What you are asked to do: For this exercise, copy exactly only the lines from the one containing "You are a GUI" to the final line of the material below, without the pictures.

Extracted entries:
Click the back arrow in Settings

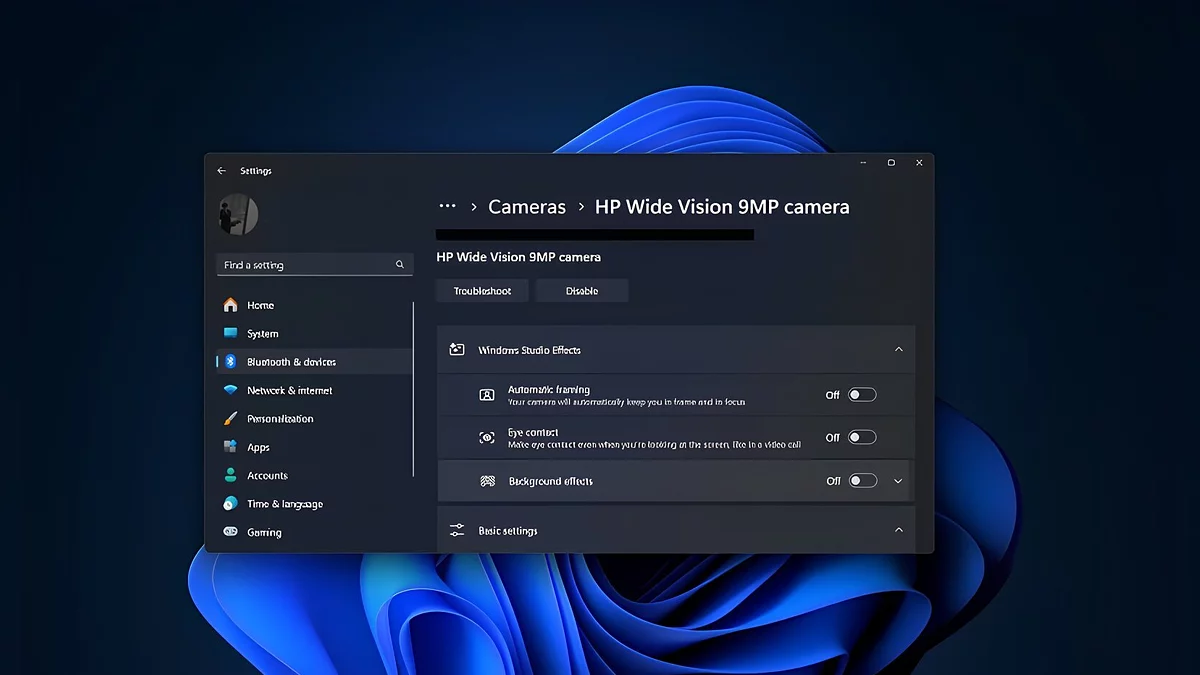click(222, 171)
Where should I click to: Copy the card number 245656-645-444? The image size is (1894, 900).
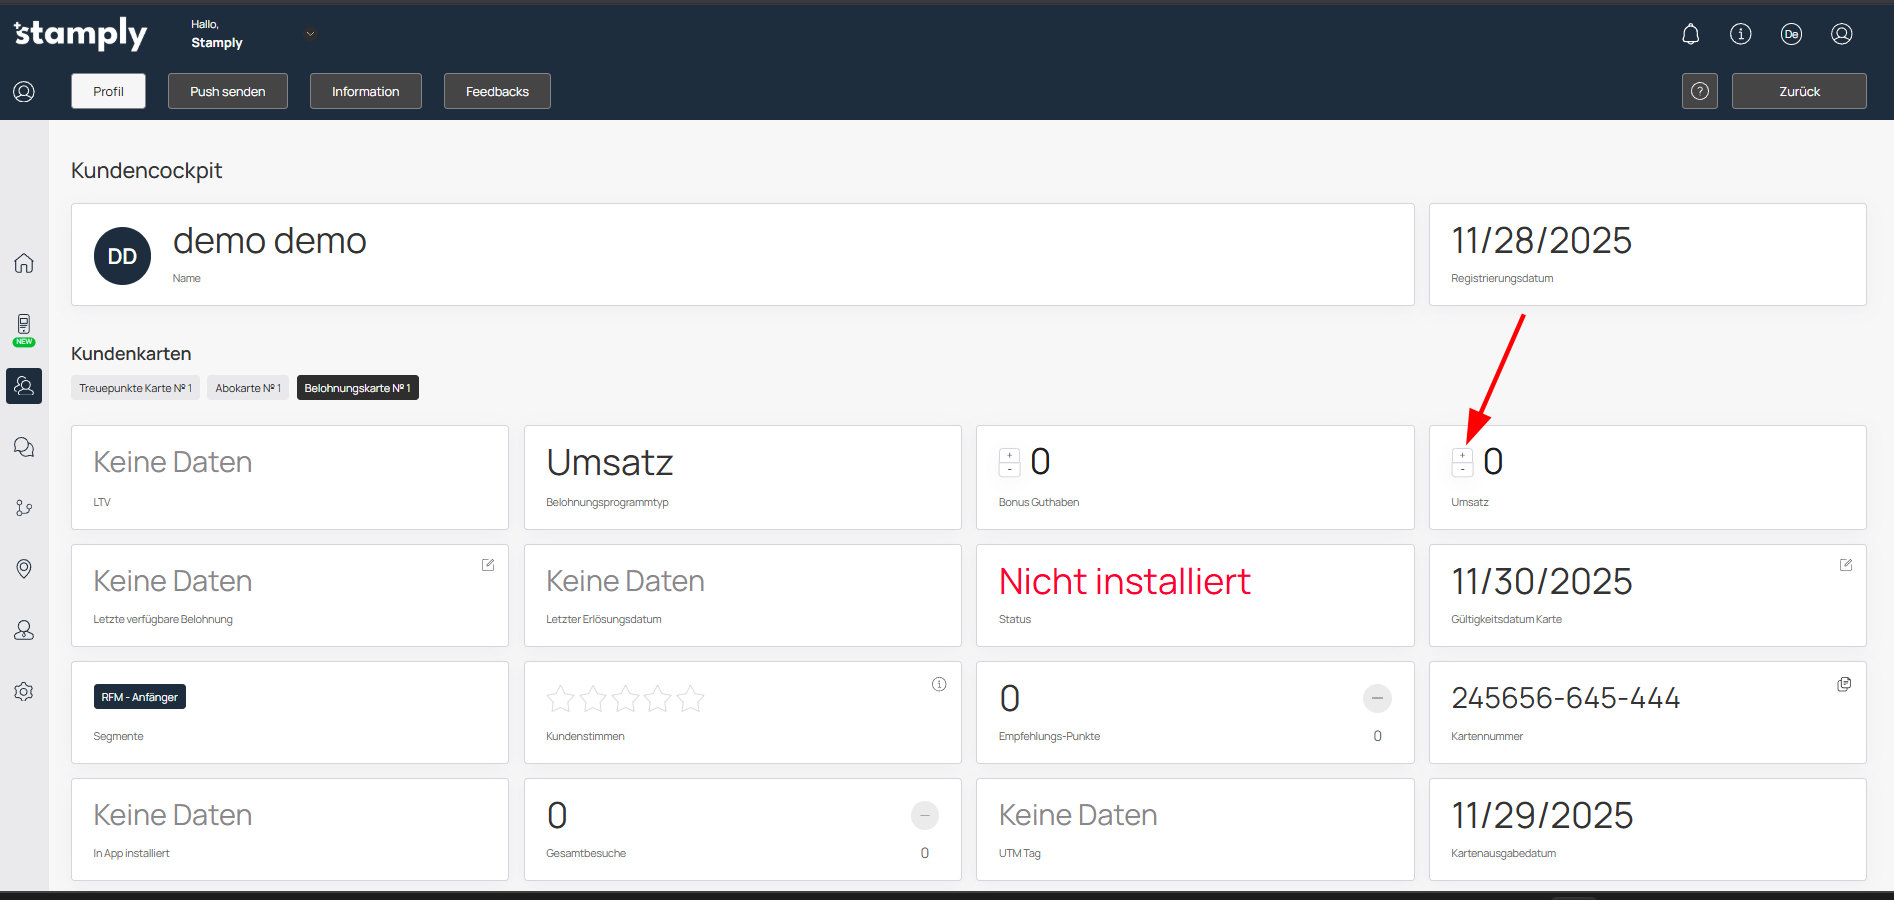click(1844, 684)
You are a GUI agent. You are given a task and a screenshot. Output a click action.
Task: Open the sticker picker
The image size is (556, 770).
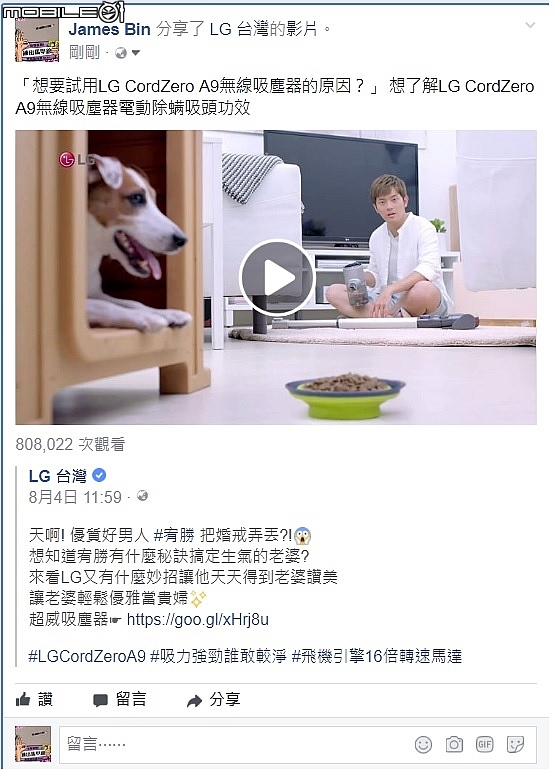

Answer space:
You are a GUI agent. You are given a task and a screenshot. Output a click action.
Task: Open the sticker picker
The image size is (556, 770).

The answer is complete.